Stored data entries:
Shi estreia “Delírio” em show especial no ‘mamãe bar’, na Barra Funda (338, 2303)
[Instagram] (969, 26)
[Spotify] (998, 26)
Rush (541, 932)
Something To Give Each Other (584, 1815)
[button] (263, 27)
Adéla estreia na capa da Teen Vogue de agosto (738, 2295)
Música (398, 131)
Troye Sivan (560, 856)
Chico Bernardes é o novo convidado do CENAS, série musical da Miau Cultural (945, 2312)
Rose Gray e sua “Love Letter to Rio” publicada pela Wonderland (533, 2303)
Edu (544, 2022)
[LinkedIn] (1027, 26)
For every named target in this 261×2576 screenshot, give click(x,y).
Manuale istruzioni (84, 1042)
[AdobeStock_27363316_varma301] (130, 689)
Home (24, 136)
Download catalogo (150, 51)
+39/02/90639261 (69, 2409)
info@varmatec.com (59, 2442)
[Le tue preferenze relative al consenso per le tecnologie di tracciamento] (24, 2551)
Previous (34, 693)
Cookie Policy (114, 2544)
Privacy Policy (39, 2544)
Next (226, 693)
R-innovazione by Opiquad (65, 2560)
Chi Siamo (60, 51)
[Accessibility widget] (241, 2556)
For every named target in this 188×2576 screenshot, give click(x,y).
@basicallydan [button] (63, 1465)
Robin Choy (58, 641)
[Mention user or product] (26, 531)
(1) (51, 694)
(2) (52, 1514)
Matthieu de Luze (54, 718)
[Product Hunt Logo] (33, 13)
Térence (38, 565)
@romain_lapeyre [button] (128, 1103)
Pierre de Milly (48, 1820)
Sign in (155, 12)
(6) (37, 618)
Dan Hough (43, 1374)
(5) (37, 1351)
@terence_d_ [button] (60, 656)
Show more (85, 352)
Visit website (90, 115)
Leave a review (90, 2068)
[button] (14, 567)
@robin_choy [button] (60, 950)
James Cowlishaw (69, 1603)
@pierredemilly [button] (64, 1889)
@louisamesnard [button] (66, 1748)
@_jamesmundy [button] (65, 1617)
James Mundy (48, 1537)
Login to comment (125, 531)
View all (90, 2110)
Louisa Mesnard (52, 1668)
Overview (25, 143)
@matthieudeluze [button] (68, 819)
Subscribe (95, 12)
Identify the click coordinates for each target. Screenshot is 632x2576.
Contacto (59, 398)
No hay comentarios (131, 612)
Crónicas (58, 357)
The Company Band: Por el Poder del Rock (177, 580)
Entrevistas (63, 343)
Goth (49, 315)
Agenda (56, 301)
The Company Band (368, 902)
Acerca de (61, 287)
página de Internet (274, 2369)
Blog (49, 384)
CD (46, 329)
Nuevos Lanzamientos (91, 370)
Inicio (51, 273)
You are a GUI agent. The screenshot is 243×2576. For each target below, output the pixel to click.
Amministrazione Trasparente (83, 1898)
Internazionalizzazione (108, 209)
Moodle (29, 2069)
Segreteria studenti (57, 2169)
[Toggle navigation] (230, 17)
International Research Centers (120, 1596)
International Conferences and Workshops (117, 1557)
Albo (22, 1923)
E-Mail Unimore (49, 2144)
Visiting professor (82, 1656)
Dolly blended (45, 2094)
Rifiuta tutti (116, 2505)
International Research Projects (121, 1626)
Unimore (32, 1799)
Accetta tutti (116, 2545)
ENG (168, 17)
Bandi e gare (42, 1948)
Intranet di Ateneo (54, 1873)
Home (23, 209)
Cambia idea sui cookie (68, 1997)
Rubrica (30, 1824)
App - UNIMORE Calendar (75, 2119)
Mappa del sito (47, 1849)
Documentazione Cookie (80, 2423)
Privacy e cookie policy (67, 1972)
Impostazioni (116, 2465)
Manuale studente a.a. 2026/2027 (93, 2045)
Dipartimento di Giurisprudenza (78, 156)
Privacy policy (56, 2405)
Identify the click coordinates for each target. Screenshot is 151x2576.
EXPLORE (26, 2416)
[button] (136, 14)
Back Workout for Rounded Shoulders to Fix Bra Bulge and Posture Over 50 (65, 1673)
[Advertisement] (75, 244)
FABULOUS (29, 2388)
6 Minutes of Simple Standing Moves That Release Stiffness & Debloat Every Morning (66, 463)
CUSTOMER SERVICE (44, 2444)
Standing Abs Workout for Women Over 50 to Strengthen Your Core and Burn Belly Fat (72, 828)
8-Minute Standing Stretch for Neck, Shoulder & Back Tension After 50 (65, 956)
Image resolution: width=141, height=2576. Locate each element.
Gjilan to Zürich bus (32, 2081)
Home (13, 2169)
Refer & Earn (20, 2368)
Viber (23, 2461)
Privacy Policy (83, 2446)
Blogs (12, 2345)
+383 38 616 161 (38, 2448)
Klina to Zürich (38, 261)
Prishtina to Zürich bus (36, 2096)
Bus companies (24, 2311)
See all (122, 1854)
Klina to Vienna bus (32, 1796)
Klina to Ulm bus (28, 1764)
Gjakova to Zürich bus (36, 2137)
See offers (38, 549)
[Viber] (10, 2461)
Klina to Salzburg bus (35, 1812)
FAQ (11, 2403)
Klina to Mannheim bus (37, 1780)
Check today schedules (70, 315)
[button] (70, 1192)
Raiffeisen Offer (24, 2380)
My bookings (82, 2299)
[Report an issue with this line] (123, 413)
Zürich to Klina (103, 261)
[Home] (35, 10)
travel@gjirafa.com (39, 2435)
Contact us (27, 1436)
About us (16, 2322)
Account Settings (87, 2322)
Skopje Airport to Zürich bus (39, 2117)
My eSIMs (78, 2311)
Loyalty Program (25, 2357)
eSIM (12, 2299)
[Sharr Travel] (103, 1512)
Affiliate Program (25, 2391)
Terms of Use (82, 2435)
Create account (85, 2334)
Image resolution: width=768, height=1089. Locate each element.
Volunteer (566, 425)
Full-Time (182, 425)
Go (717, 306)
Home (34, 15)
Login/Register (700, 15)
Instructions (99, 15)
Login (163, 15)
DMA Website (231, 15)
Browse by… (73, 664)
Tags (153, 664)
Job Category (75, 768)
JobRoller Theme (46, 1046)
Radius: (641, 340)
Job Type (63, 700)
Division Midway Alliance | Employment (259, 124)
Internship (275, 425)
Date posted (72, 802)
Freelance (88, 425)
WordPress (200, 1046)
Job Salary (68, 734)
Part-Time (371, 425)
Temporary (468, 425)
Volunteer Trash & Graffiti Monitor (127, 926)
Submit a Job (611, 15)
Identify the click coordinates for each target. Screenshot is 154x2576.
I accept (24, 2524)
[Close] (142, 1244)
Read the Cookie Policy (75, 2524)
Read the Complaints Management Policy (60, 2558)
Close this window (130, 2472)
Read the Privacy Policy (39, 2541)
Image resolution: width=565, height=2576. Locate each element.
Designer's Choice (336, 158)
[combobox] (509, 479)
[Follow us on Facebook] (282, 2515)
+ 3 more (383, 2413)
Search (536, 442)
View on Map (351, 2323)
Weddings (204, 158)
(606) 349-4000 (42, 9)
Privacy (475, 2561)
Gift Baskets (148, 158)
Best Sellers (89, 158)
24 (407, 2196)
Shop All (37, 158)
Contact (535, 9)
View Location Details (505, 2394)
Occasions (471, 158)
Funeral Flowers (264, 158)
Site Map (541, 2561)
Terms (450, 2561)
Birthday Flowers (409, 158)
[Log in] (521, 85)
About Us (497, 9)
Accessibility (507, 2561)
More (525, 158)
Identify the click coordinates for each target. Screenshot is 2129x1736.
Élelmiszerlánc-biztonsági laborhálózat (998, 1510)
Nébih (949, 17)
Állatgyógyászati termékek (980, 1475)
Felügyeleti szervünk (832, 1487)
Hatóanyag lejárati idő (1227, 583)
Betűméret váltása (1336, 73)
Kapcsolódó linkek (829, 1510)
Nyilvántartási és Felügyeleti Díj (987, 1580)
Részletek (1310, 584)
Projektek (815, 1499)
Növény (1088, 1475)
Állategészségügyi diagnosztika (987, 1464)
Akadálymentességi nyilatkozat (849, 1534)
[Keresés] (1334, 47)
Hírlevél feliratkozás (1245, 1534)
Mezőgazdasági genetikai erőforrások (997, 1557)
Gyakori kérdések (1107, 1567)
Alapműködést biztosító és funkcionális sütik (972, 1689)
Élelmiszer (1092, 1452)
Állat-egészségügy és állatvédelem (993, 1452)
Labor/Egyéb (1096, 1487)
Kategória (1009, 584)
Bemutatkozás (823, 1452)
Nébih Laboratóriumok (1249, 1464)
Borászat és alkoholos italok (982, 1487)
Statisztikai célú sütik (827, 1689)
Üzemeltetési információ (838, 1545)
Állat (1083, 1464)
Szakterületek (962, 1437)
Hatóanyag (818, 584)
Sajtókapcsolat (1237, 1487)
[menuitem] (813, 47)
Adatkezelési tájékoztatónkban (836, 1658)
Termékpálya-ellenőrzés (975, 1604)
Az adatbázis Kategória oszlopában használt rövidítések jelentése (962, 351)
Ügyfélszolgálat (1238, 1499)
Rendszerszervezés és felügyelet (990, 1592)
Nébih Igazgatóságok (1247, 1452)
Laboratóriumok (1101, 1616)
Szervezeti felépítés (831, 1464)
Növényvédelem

Try it: Look through the data above and return exactly the lines from the one that contains "[Product Hunt Logo] (33, 13)" to the one that contains "Privacy policy (56, 2405)", inclusive, with nothing else.

Answer space:
[Product Hunt Logo] (33, 13)
Térence (38, 565)
@romain_lapeyre [button] (128, 1103)
Pierre de Milly (48, 1820)
Sign in (155, 12)
(6) (37, 618)
Dan Hough (43, 1374)
(5) (37, 1351)
@terence_d_ [button] (60, 656)
Show more (85, 352)
Visit website (90, 115)
Leave a review (90, 2068)
[button] (14, 567)
@robin_choy [button] (60, 950)
James Cowlishaw (69, 1603)
@pierredemilly [button] (64, 1889)
@louisamesnard [button] (66, 1748)
@_jamesmundy [button] (65, 1617)
James Mundy (48, 1537)
Login to comment (125, 531)
View all (90, 2110)
Louisa Mesnard (52, 1668)
Overview (25, 143)
@matthieudeluze [button] (68, 819)
Subscribe (95, 12)
Identify the click coordinates for each target. Screenshot is 632x2576.
Contacto (59, 398)
No hay comentarios (131, 612)
Crónicas (58, 357)
The Company Band: Por el Poder del Rock (177, 580)
Entrevistas (63, 343)
Goth (49, 315)
Agenda (56, 301)
The Company Band (368, 902)
Acerca de (61, 287)
página de Internet (274, 2369)
Blog (49, 384)
CD (46, 329)
Nuevos Lanzamientos (91, 370)
Inicio (51, 273)
You are a GUI agent. The screenshot is 243×2576. For each target below, output the pixel to click.
Amministrazione Trasparente (83, 1898)
Internazionalizzazione (108, 209)
Moodle (29, 2069)
Segreteria studenti (57, 2169)
[Toggle navigation] (230, 17)
International Research Centers (120, 1596)
International Conferences and Workshops (117, 1557)
Albo (22, 1923)
E-Mail Unimore (49, 2144)
Visiting professor (82, 1656)
Dolly blended (45, 2094)
Rifiuta tutti (116, 2505)
International Research Projects (121, 1626)
Unimore (32, 1799)
Accetta tutti (116, 2545)
ENG (168, 17)
Bandi e gare (42, 1948)
Intranet di Ateneo (54, 1873)
Home (23, 209)
Cambia idea sui cookie (68, 1997)
Rubrica (30, 1824)
App - UNIMORE Calendar (75, 2119)
Mappa del sito (47, 1849)
Documentazione Cookie (80, 2423)
Privacy e cookie policy (67, 1972)
Impostazioni (116, 2465)
Manuale studente a.a. 2026/2027 (93, 2045)
Dipartimento di Giurisprudenza (78, 156)
Privacy policy (56, 2405)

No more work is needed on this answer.